**Brano estratto**
════════════════════

Aggiungo alcuni post al thread sull'Ampli Ideale, dapprima in forma di discussione a parte, per poi riunirli una volta raccolti i primi commenti.
Eravamo rimasti al problema delle protezioni di corrente ed al loro effetto sulla qualità all'ascolto: abbiamo capito che meno intervengono, meglio è. (e per far questo occorrono stadi finali realizzati con molti transistor in parallelo)
C'è però una categoria di amplificatori che non ha per nulla bisogno di queste protezioni: sono gli ampli valvolari, nei quali è la stessa valvola ad avere un preciso limite di emissione, il raggiungimento del quale di solito non procura danni, ma solo un precoce invecchiamento del tubo (e tanta distorsione, mai nefasta -all'ascolto- come quella negli ampli a stato solido).
Ora però passiamo ad affrontare un altro problema progettuale e realizzativo degli amplificatori audio: la loro permeabilità ai disturbi presenti nella/e tensione(i di alimentazione.

════════════════════

**Consegne**
1. Ricopia il brano sugli amplificatori audio da "Ora però passiamo" a "tensione(i di alimentazione.".
2. Continua il brano sugli amplificatori audio dopo la sua ultima frase.
L'elenco che segue è materiale a sé, indipendente dal brano.

**Schede dati**
════════════════════

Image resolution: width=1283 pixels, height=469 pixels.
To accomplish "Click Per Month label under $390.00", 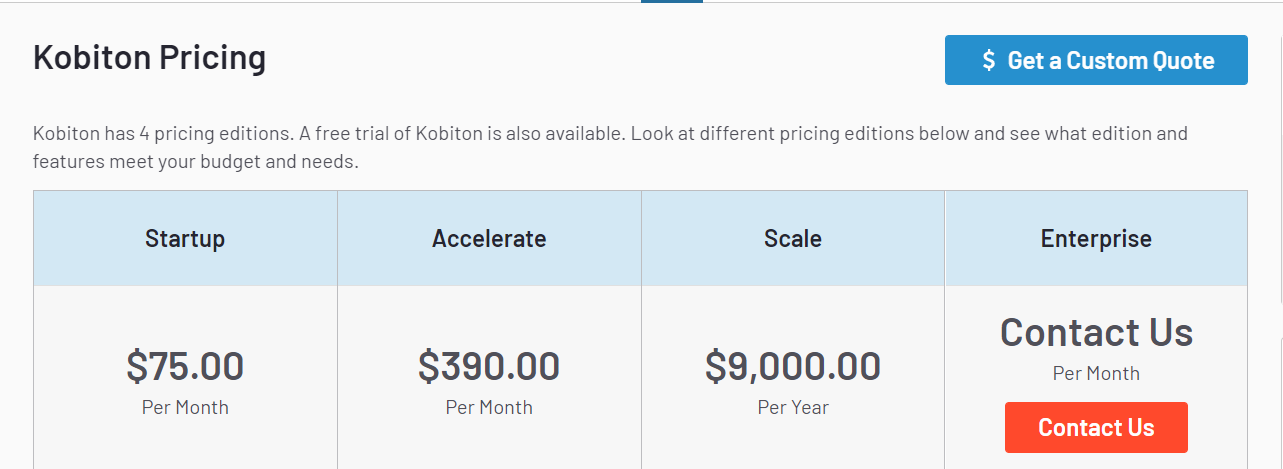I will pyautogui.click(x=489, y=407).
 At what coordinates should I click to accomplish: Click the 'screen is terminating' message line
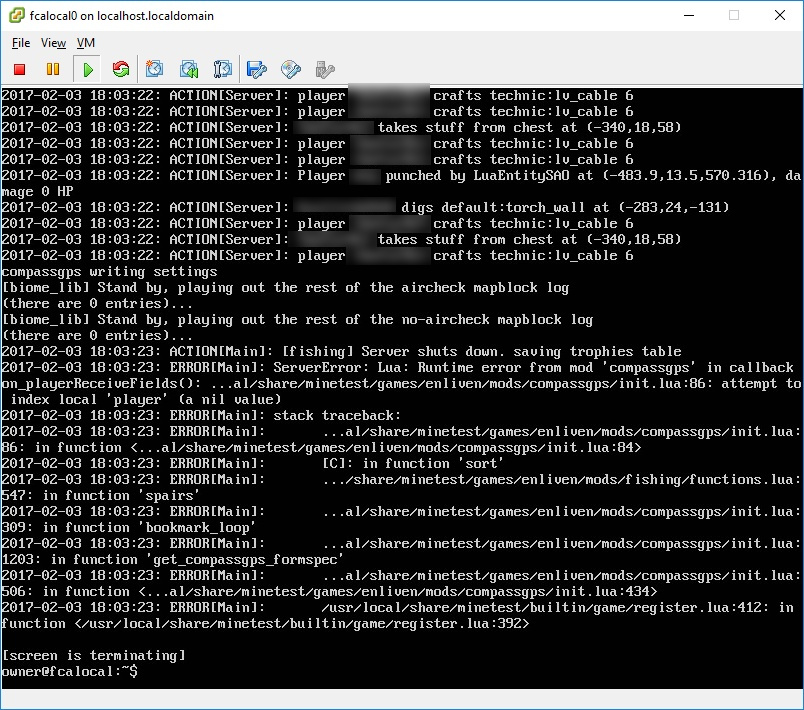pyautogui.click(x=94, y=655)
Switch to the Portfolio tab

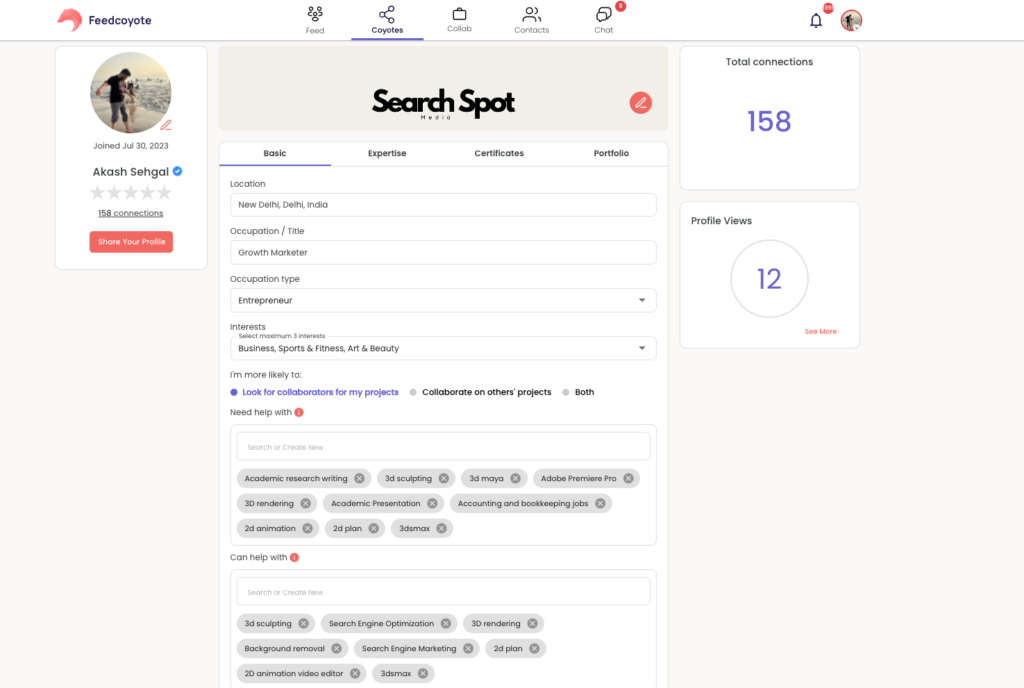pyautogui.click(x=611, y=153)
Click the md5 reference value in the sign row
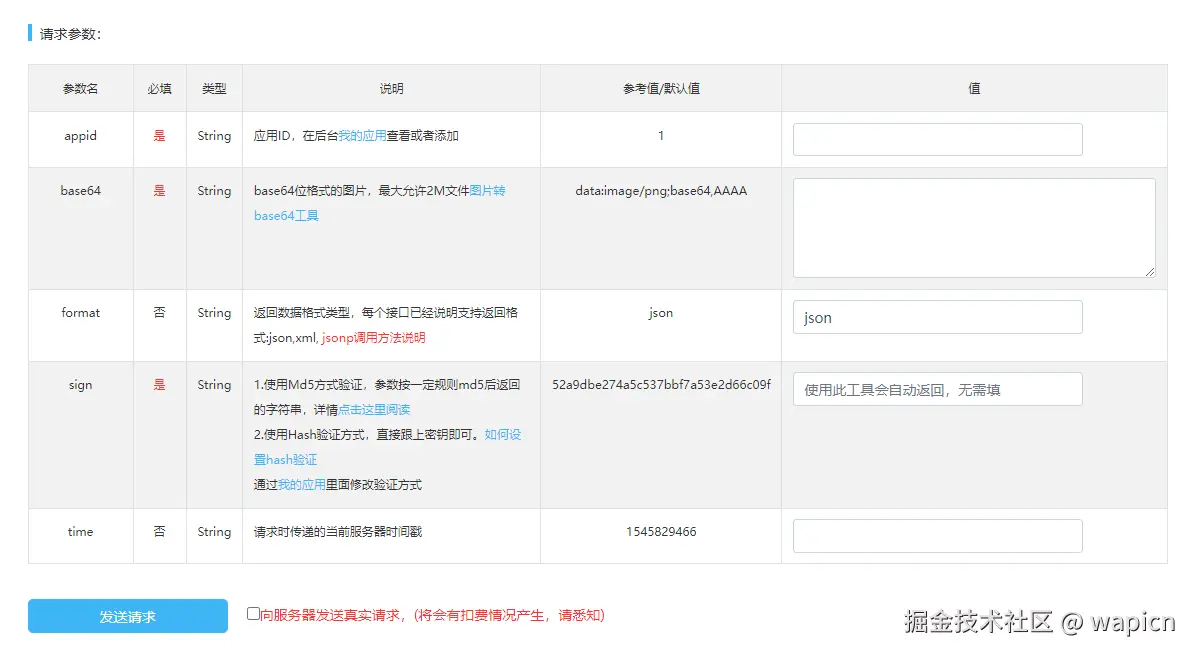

════════════════════

**Esercizi svolti**
1.
Ora però passiamo ad affrontare un altro problema progettuale e realizzativo degli amplificatori audio: la loro permeabilità ai disturbi presenti nella/e tensione(i di alimentazione.

2.
Partiamo dalla premessa che la progettazione e le realizzazione di alimentatori privi di spurie di rete è impresa assai più impegnativa rispetto a quanto molti credono. Gli ampli -infatti- non sono affatto un carico stabile e resistivo, come potrebbe essere una lampadina a filamento o un ferro da stiro tradizionale. Gli ampli, specie quelli a stato solido, presentano assorbimenti con variazioni istantanee anche assai cospicue e riflettono la reattività tutt'altro che contenuta dei carichi cui sono collegati (vale a dire i diffusori). Un alimentatore può essere stabilizzato e filtrato fino a produrre una tensione perfettamente pulita, su un carico stabile... ma quando gli si chiede di erogare alte correnti... beh... la questione si complica e non poco.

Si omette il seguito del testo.